Extrait du document:
# # #

"Parmi les choses que les gens n'ont pas envie d'entendre, qu'ils ne veulent pas voir alors même qu'elles s'étalent sous leurs yeux, il y a celles-ci: que tous ces perfectionnements techniques, qui leur ont si bien simplifié la vie qu'il n'y reste presque plus rien de vivant, agencent quelque chose qui n'est déjà plus une civilisation; que la barbarie jaillit comme de source de cette vie simplifiée, mécanisée, sans esprit; et que parmi tous les résultats terrifiants de cette expérience de déshumanisation à laquelle ils se sont prêtés de si bon gré, le plus terrifiant est encore leur progéniture, parce que c'est celui qui en somme ratifie tous les autres. C'est pourquoi, quand le citoyen-écologiste prétend poser la question la plus dérangeante en demandant: ‘Quel monde allons-nous laisser à nos enfants?', il évite de poser cette autre question, réellement inquiétante: ‘A quels enfants allons-nous laisser le monde?’"
C'est par une question depuis lors encore ouverte, pour ne pas dire béante, que Jaime Semprun concluait ce passage central et maintes fois cité de son ouvrage L'Abîme se repeuple, paru aux Editions de l'Encyclopédie des Nuisances en 1997 (1). L'abîme en question y représente une référence au roman de Jack London: Le Talon de Fer (paru en 1908), où il symbolise "le rejet aux confins de la société de grandes masses de la population qu'on laisse littéralement pourrir dans le dénuement matériel et psychologique". Un des aspects de ce dénuement analysé par Semprun était l'exposition des jeunes générations aux nouvelles technologies… dont les écrans, déjà omniprésents dans les pays alors à la pointe du développement capitalo-industriel.

# # #

Données sources:

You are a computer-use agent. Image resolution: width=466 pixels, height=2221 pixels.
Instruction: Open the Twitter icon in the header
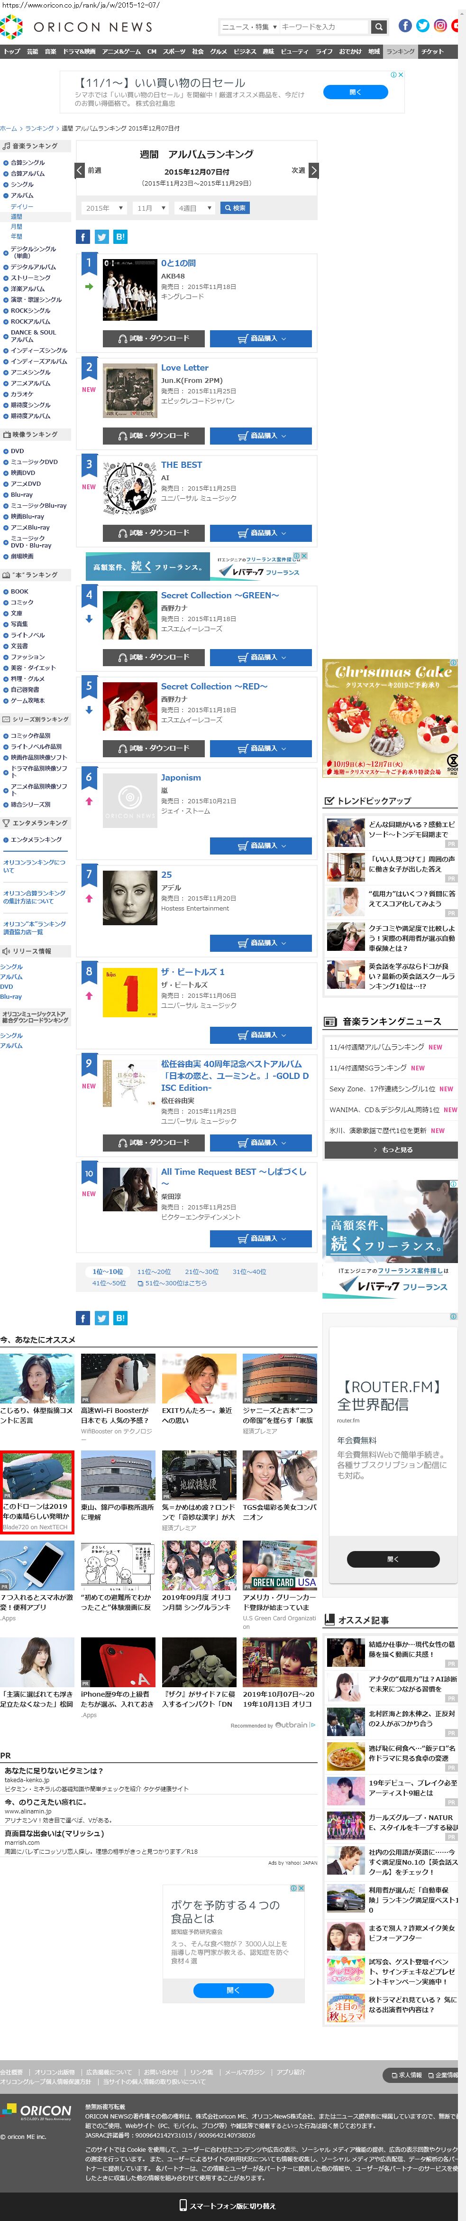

# # #

Énoncé du problème: Reproduisez à l'identique le passage de l'extrait sur L'Abîme se repeuple qui va de « C'est par une » jusqu'à « du développement capitalo-industriel. » inclus. Les données n'ont aucun rôle à jouer ici.

Réponse rédigée:
C'est par une question depuis lors encore ouverte, pour ne pas dire béante, que Jaime Semprun concluait ce passage central et maintes fois cité de son ouvrage L'Abîme se repeuple, paru aux Editions de l'Encyclopédie des Nuisances en 1997 (1). L'abîme en question y représente une référence au roman de Jack London: Le Talon de Fer (paru en 1908), où il symbolise "le rejet aux confins de la société de grandes masses de la population qu'on laisse littéralement pourrir dans le dénuement matériel et psychologique". Un des aspects de ce dénuement analysé par Semprun était l'exposition des jeunes générations aux nouvelles technologies… dont les écrans, déjà omniprésents dans les pays alors à la pointe du développement capitalo-industriel.